| Problem requirements |
Transcribe each entry exactly as it appears, leaving out any picture it holds.

| Provided information |
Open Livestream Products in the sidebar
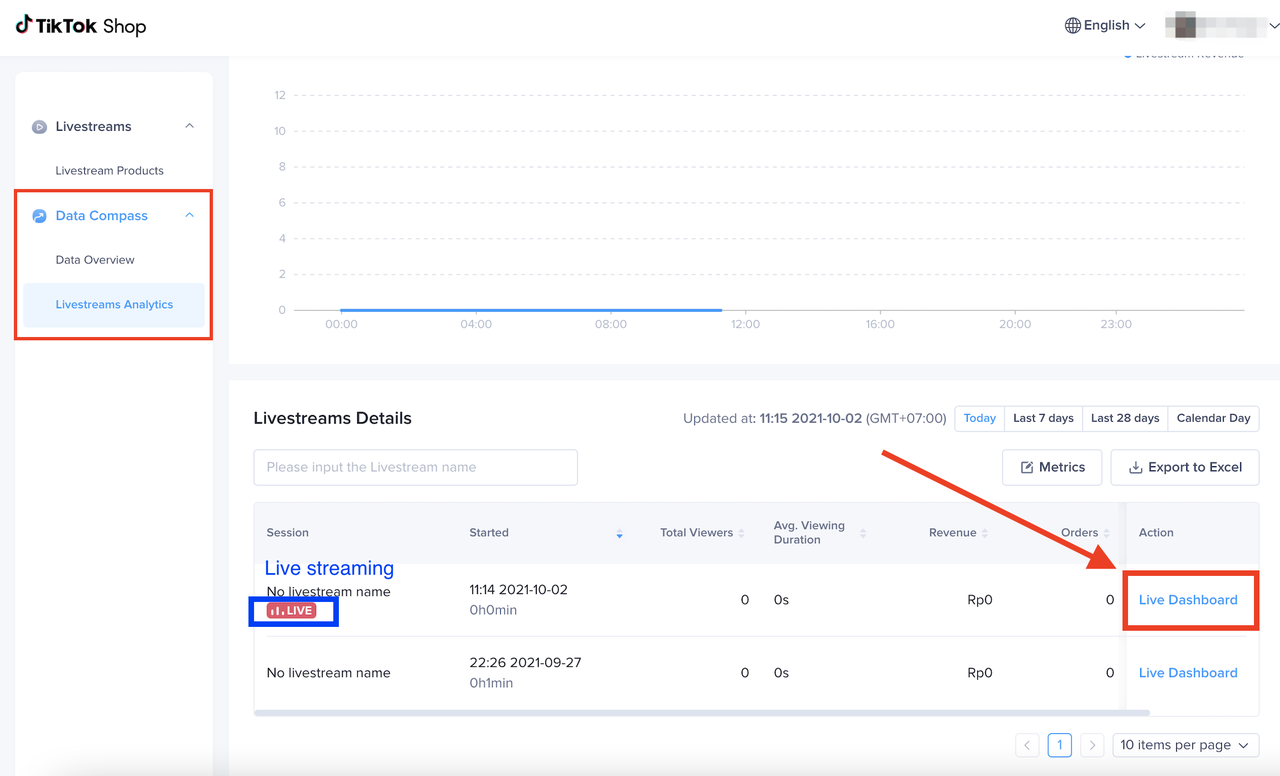This screenshot has height=776, width=1280. pyautogui.click(x=110, y=171)
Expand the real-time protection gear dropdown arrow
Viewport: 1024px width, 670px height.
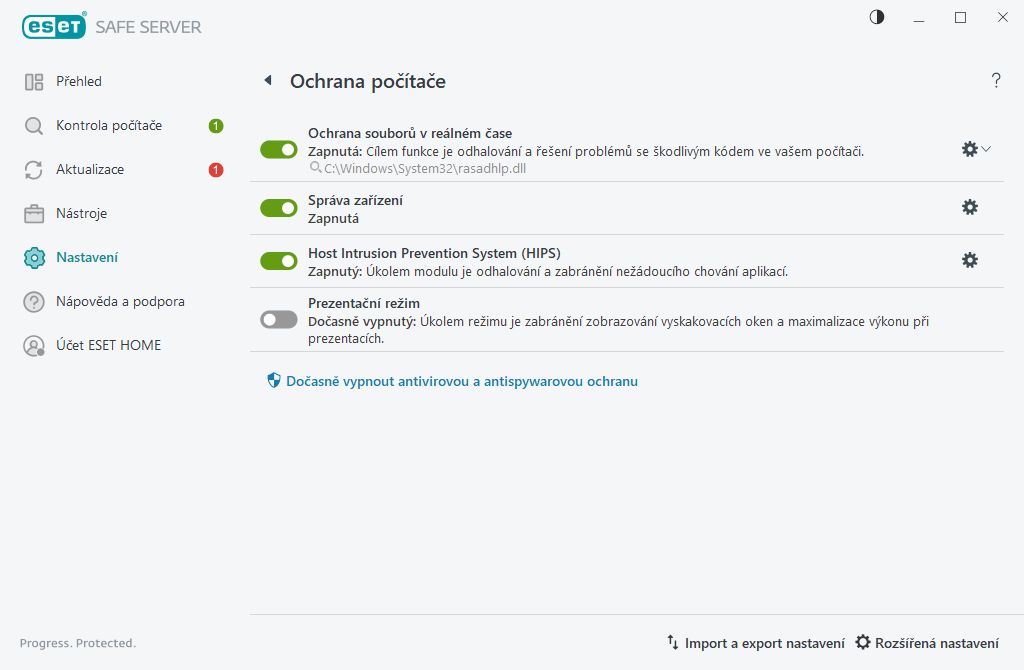click(x=986, y=149)
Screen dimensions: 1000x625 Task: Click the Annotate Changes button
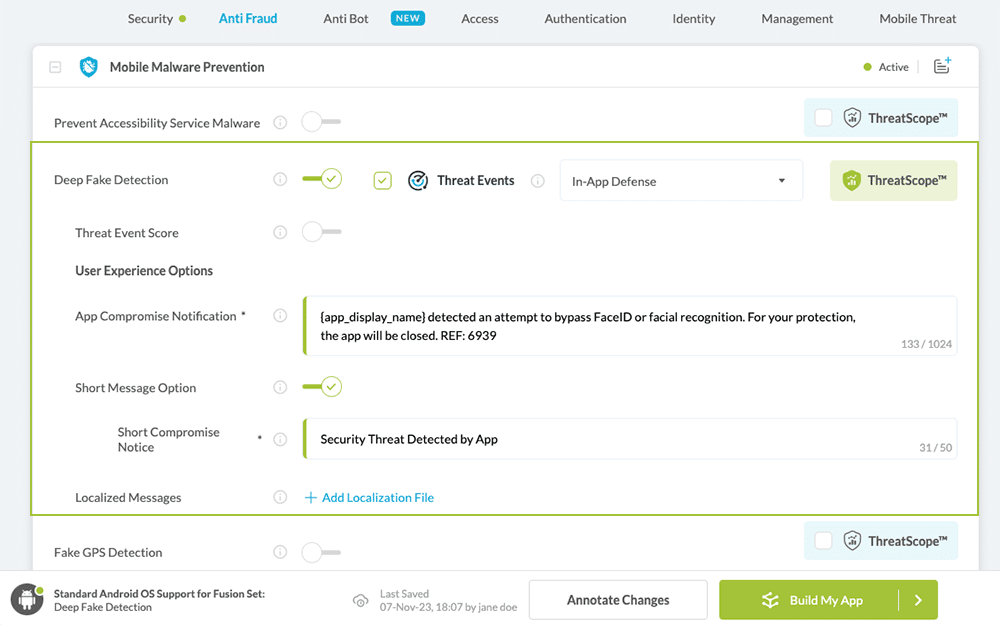(x=618, y=600)
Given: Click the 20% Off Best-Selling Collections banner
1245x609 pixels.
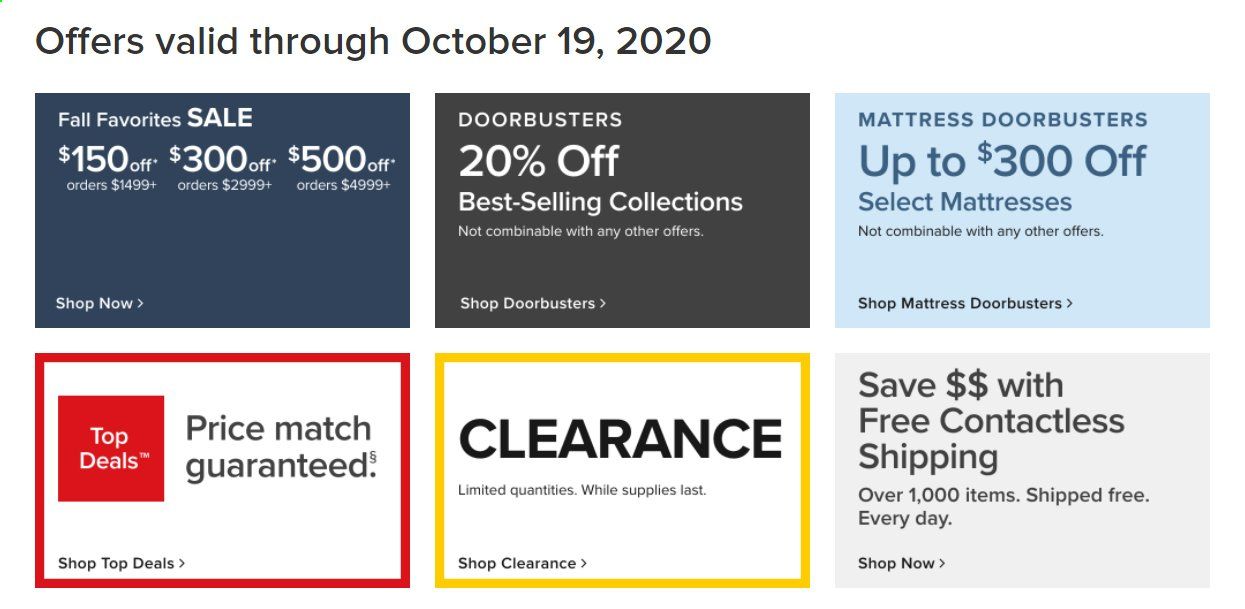Looking at the screenshot, I should tap(622, 210).
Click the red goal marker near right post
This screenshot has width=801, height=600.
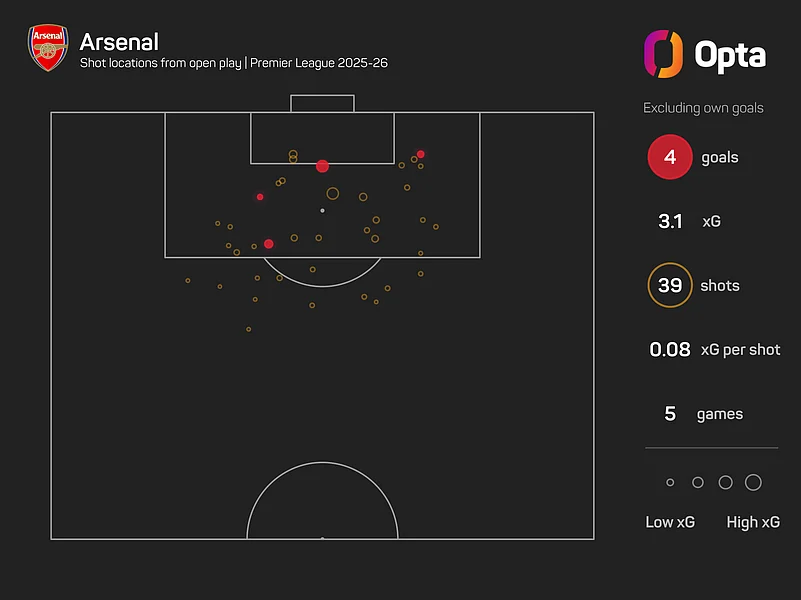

| Completed exercise |
Open Livestream Products in the sidebar
This screenshot has height=776, width=1280. pyautogui.click(x=110, y=171)
Expand the real-time protection gear dropdown arrow
Viewport: 1024px width, 670px height.
click(x=986, y=149)
Screen dimensions: 1000x625 Task: Click the Annotate Changes button
(x=618, y=600)
Given: Click the 20% Off Best-Selling Collections banner
1245x609 pixels.
Looking at the screenshot, I should tap(622, 210).
Click the red goal marker near right post
This screenshot has width=801, height=600.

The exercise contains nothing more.